Il contenuto della lettera è (anche) la somma di quello che ho pensato, di come mi sono sentita, in occasione della nascita di Antonio, figlio di una coppia di amici. Ho buttato giù i miei pensieri e credevo sarebbe finita lì, non avevo idea che qualche mese dopo mi sarei imbattuta in questo concorso. Andando a riprendere quei pensieri, ne ho aggiunti di nuovi e, prima che me ne rendessi conto, stavo scrivendo rivolgendomi ad una Lei. Sarà una preferenza? O forse un desiderio, visto che sono cresciuta circondata da maschi.
Cosa significa scrivere per te?
La scrittura è qualcosa che mi rilassa, mi libera, nel bene e nel male, una terapia senza costi.
Preferisco scrivere nella maniera tradizionale, con carta e penna, perché sono strumenti che mi rassicurano, li posso toccare e li sento presenti, non pesano affatto e posso portarli dovunque.
Ho notato che tendo a scrivere quando sono triste, e quando sono felice, vivo: in questo senso ho fatto mie le bellissime parole di Pirandello, quando diceva che “la vita o si vive o si scrive”.
Per me la scrittura ha avuto un ruolo di formazione, aiutandomi a esprimermi meglio, a dire cose che probabilmente non sarebbero venute alla luce in altri modi, è una vera e propria valvola di sfogo. Mi ha aiutata ad essere più decisa: una volta messo nero su bianco, tutto appare migliore.
E continua tuttora ad avere questo effetto su di me.

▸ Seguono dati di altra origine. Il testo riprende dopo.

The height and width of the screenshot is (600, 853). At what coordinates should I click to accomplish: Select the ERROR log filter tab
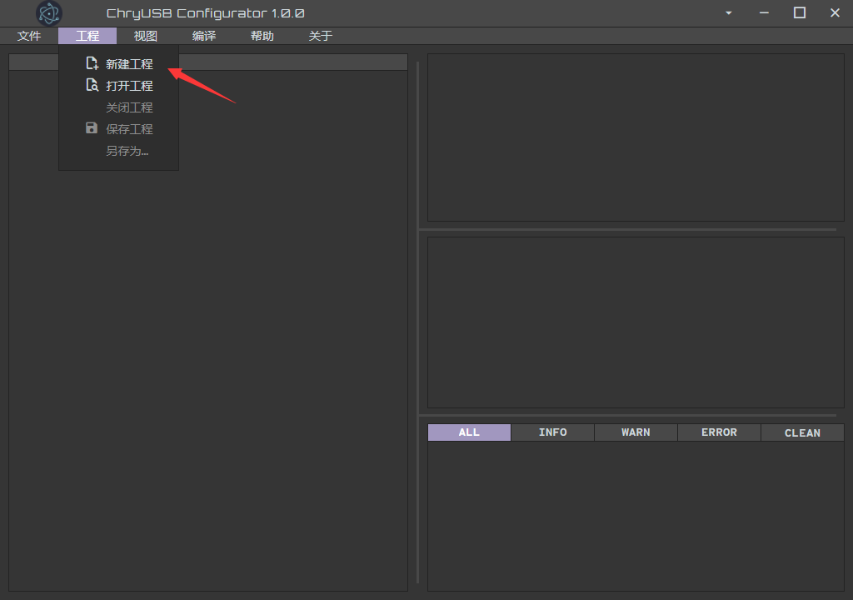click(x=719, y=433)
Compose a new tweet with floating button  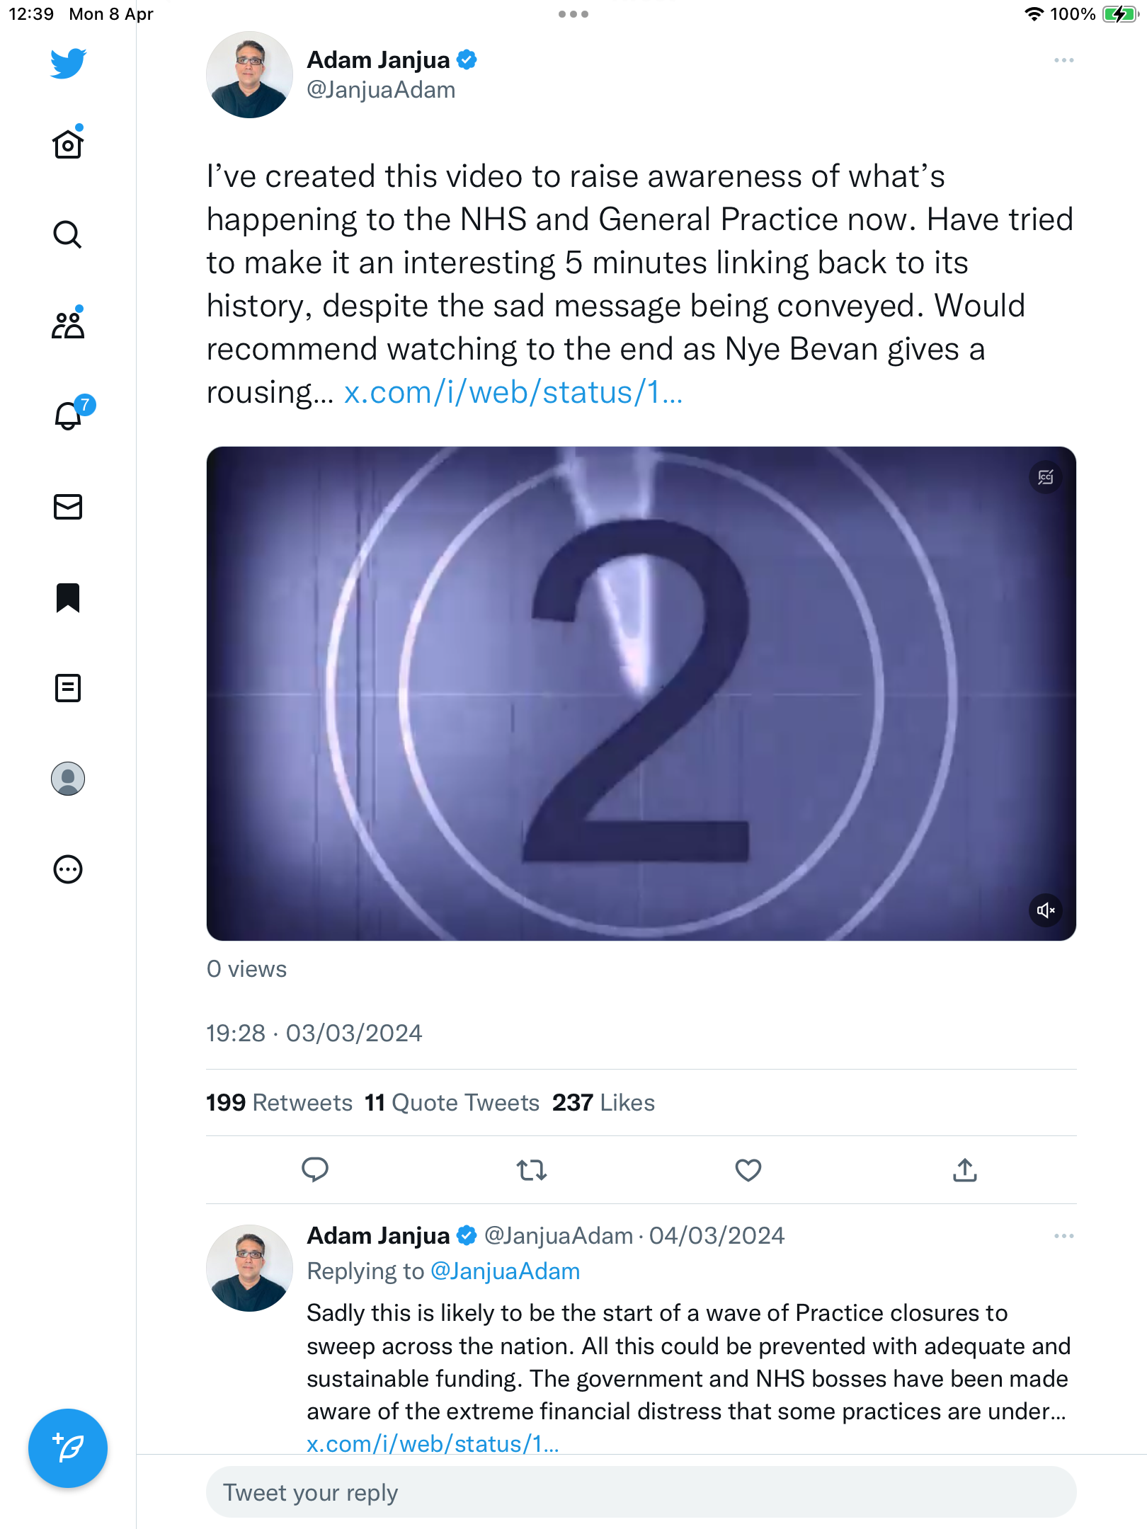(68, 1448)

La scrittura sa essere forte, potente, quanto la parola. Smuove pensieri, sentimenti, emozioni. Trascina. Tocca le coscienze. Ed è con questo mezzo che Simone De Beauvoir in ‘Memorie d’una ragazza perbene’ ci dice: “La scrittura esige virtù scoraggianti, sforzi, pazienza; è un’attività solitaria in cui il pubblico esiste solo come speranza”.